DATASET EXTRACT —
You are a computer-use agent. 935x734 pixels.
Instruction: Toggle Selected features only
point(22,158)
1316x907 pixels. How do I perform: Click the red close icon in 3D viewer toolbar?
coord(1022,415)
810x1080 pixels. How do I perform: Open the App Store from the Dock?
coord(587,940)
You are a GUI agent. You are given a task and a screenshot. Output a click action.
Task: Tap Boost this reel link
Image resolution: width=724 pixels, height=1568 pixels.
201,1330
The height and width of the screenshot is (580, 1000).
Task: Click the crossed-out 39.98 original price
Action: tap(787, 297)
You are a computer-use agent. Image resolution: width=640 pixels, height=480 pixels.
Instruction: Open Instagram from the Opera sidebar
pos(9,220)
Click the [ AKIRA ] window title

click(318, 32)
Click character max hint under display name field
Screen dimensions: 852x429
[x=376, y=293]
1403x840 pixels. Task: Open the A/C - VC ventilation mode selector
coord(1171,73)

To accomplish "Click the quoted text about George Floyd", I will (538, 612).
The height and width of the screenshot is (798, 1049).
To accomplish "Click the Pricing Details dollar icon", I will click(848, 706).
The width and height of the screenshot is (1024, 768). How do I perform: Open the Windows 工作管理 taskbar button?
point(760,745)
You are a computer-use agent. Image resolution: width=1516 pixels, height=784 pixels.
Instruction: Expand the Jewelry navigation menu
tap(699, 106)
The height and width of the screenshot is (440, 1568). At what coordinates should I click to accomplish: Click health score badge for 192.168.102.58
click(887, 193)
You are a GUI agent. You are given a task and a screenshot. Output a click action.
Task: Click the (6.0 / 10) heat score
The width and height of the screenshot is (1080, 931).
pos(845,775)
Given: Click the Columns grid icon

TASK STATEMENT —
What is needed is an exact copy of the lines from the one containing "The width and height of the screenshot is (1024, 768)." through the last line of the records, and nothing else.

OUTPUT OF THE TASK —
The width and height of the screenshot is (1024, 768). How do I perform: Open the Windows 工作管理 taskbar button?
point(760,745)
You are a computer-use agent. Image resolution: width=1516 pixels, height=784 pixels.
Instruction: Expand the Jewelry navigation menu
tap(699, 106)
The height and width of the screenshot is (440, 1568). At what coordinates should I click to accomplish: Click health score badge for 192.168.102.58
click(887, 193)
You are a GUI agent. You are given a task and a screenshot. Output a click action.
Task: Click the (6.0 / 10) heat score
The width and height of the screenshot is (1080, 931).
pos(845,775)
Given: Click the Columns grid icon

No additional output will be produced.